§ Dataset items
+ + + + +

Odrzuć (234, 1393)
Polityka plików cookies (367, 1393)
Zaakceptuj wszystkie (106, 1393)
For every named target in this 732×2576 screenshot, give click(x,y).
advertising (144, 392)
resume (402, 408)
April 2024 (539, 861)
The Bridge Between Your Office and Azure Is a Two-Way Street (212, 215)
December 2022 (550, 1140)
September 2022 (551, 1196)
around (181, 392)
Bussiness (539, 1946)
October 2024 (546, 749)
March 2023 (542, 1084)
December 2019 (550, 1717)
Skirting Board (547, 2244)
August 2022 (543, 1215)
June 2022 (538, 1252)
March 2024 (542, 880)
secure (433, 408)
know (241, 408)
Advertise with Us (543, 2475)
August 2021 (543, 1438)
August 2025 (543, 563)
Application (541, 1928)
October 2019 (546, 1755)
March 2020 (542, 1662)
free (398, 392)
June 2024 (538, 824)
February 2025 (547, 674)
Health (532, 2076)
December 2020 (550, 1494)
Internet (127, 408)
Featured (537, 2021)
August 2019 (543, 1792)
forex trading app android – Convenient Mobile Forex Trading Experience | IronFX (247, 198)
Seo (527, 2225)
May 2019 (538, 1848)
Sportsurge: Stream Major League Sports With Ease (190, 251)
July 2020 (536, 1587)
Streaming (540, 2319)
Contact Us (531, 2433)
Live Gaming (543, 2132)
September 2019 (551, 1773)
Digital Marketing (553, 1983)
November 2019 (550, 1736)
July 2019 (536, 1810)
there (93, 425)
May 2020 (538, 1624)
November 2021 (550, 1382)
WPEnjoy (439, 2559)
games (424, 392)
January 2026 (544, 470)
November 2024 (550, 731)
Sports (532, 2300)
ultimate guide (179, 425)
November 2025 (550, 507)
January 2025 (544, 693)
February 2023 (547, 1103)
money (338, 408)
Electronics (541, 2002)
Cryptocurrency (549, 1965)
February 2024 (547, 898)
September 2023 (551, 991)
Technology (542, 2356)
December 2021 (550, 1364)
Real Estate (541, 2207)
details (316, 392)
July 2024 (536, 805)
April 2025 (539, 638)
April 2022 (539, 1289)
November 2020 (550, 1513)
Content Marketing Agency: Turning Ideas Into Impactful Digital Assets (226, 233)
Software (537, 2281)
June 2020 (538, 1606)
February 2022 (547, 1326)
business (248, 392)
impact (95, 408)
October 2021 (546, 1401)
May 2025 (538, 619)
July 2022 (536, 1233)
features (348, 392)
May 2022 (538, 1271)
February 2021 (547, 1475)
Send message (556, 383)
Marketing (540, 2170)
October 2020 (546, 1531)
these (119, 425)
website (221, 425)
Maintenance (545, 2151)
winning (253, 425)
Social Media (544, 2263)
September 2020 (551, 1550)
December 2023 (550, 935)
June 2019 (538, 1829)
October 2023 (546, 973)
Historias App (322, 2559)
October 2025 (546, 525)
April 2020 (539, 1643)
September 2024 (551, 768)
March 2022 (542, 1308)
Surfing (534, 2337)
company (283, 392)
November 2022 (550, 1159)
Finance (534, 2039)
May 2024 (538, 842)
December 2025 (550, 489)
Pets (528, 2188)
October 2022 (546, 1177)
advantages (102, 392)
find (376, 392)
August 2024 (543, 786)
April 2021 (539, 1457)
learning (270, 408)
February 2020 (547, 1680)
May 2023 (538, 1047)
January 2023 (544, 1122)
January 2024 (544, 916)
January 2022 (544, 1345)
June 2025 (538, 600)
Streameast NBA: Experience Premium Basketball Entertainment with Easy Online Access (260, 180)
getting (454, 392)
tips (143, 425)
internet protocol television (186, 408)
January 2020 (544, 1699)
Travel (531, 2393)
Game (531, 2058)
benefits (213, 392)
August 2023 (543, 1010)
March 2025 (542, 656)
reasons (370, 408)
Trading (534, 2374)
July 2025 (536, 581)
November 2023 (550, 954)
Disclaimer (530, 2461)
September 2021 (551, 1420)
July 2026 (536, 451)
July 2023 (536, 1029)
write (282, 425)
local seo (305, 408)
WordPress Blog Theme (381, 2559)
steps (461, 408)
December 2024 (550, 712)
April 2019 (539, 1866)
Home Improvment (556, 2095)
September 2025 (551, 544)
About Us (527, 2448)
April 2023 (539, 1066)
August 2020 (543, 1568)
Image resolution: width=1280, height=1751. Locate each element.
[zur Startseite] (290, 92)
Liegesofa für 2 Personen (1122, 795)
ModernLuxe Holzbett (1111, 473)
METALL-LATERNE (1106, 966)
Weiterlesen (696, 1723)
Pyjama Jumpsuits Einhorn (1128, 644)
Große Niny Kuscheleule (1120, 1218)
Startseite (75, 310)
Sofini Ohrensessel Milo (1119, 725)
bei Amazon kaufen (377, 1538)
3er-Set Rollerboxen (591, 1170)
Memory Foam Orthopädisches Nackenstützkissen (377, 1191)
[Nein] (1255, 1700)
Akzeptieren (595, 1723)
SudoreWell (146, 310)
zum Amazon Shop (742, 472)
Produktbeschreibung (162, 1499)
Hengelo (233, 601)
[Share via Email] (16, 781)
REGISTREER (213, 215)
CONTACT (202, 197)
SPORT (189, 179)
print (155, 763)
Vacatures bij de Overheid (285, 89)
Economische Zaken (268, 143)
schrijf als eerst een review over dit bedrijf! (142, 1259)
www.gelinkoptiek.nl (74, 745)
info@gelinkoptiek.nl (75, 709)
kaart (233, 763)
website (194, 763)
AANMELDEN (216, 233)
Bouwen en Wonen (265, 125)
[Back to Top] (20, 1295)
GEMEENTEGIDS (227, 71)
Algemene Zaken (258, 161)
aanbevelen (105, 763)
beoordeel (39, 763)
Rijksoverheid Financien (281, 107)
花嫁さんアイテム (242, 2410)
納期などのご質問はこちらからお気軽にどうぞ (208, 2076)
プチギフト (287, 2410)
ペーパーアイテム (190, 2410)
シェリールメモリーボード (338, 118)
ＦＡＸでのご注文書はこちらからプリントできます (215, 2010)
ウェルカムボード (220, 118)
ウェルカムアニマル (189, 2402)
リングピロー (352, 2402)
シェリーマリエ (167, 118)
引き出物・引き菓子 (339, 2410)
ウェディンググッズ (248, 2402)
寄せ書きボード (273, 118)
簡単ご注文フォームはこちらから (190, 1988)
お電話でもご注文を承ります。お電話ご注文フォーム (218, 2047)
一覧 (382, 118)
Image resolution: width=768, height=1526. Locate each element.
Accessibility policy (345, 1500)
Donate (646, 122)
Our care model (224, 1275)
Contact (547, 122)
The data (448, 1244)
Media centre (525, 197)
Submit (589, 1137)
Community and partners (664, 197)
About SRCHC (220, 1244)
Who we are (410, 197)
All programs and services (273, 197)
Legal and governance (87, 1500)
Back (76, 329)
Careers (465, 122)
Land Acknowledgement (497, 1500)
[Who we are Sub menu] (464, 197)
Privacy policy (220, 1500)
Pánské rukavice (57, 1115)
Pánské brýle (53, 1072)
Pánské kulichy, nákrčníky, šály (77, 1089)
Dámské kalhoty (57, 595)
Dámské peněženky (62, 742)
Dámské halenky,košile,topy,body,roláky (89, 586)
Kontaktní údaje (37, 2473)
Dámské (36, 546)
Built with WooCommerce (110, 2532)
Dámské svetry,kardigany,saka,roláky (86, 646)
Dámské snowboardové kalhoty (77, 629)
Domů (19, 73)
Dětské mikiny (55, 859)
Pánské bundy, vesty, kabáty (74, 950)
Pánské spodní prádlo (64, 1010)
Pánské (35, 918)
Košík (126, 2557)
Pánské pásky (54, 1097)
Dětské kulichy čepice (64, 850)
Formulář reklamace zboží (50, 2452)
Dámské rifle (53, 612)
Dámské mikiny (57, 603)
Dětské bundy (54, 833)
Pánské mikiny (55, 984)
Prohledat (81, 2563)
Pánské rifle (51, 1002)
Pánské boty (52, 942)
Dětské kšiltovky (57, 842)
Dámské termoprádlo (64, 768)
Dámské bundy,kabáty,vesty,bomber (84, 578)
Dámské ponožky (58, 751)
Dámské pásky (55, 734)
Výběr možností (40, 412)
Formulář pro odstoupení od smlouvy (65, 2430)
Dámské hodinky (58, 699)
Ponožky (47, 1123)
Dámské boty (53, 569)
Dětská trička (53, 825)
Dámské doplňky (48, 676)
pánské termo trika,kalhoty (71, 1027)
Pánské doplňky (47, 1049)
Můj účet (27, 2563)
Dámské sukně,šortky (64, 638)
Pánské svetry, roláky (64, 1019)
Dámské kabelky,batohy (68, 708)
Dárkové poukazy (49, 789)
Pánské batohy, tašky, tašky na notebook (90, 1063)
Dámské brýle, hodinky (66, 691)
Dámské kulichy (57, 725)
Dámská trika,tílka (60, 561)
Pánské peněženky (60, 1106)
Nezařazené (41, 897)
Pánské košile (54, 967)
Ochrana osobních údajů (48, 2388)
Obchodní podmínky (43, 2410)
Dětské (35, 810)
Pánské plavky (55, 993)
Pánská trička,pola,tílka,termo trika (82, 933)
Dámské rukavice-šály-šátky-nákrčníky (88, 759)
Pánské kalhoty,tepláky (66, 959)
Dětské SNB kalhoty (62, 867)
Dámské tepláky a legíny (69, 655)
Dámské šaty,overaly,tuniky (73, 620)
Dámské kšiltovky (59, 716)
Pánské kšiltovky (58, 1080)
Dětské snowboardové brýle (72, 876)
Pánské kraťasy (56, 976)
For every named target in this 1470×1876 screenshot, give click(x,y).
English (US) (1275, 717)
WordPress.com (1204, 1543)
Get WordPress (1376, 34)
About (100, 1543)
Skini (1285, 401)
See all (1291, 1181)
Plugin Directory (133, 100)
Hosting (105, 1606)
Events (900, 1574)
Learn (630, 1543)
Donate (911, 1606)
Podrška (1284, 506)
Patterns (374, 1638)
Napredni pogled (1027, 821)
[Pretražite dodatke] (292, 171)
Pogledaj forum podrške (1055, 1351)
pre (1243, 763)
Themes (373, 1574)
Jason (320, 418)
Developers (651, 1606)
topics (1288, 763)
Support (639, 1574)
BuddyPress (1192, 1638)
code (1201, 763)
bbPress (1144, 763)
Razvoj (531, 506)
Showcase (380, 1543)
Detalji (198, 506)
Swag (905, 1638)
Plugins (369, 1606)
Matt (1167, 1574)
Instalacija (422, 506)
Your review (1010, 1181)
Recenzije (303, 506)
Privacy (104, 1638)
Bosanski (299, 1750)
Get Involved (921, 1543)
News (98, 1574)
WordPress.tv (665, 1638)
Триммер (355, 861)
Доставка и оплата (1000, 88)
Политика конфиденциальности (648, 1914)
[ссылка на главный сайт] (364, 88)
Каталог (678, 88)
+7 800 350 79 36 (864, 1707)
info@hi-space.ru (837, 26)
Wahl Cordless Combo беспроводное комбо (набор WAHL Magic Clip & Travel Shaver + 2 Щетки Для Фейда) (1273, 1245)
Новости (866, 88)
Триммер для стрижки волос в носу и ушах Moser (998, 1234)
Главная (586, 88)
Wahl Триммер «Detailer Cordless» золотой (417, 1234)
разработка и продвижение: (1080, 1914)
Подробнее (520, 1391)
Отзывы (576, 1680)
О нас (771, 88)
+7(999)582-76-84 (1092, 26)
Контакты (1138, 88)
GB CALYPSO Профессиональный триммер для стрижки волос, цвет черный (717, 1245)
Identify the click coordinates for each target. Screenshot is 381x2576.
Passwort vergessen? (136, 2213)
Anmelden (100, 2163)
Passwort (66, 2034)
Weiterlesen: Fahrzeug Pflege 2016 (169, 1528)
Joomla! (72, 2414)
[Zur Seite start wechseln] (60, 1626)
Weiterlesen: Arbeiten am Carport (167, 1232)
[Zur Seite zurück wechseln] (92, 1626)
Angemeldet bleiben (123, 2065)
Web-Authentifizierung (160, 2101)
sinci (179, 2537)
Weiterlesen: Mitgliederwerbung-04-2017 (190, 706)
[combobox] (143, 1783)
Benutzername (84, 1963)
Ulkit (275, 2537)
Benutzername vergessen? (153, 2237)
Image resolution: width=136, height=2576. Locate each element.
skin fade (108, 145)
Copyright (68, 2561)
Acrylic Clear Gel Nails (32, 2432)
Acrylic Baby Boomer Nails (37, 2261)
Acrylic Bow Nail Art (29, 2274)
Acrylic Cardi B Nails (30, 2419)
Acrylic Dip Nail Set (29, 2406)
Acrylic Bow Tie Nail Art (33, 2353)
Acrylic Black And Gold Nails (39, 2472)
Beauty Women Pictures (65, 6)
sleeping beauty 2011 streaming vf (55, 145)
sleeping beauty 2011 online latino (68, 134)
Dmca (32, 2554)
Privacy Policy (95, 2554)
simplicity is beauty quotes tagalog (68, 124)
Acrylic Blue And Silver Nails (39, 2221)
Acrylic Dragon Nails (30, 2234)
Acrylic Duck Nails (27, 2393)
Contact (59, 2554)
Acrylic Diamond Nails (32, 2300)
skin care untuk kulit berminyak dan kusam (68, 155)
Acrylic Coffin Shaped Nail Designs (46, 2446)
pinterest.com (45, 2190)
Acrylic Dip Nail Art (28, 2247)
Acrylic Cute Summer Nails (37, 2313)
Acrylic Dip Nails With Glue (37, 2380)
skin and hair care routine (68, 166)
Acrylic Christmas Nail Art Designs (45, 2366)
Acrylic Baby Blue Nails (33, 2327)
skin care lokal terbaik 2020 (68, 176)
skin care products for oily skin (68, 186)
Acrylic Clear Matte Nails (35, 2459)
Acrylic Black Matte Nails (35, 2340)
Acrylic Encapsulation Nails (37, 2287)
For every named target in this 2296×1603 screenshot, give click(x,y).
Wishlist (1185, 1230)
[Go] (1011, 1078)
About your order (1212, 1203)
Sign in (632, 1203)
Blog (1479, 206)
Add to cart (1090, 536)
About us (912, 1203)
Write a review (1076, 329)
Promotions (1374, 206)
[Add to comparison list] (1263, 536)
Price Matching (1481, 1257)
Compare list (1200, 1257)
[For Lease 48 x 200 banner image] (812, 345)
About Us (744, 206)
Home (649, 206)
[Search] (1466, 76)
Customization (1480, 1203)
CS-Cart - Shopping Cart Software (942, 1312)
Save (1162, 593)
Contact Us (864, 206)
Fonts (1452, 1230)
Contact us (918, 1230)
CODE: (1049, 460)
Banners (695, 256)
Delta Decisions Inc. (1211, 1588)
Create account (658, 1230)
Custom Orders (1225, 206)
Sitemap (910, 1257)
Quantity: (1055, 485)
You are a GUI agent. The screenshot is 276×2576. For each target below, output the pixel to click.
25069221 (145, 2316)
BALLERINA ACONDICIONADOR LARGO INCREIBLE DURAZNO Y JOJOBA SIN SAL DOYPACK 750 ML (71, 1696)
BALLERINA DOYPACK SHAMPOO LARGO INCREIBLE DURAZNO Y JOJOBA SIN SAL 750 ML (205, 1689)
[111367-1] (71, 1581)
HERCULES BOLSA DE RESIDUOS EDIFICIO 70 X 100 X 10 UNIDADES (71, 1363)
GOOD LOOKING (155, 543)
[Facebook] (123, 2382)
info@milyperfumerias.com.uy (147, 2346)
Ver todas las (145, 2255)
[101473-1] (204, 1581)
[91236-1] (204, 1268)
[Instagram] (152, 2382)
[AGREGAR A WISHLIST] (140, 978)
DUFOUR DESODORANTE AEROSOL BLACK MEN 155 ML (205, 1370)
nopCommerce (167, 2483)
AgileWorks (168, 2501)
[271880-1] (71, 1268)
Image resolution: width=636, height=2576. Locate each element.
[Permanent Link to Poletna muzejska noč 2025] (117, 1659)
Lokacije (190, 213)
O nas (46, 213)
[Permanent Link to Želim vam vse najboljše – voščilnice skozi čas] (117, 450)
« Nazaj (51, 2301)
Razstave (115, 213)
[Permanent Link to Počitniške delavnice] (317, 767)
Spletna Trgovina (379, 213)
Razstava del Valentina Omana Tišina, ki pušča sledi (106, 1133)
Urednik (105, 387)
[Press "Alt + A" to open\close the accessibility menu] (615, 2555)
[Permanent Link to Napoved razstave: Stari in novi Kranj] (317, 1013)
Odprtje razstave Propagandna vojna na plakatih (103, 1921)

+ + + + +

In the data above, find the line with "Fonts (1452, 1230)" and the line with "25069221 (145, 2316)". Retype both, plus every line between them, exactly.

Fonts (1452, 1230)
Contact us (918, 1230)
CODE: (1049, 460)
Banners (695, 256)
Delta Decisions Inc. (1211, 1588)
Create account (658, 1230)
Custom Orders (1225, 206)
Sitemap (910, 1257)
Quantity: (1055, 485)
You are a GUI agent. The screenshot is 276×2576. For each target below, output the pixel to click.
25069221 (145, 2316)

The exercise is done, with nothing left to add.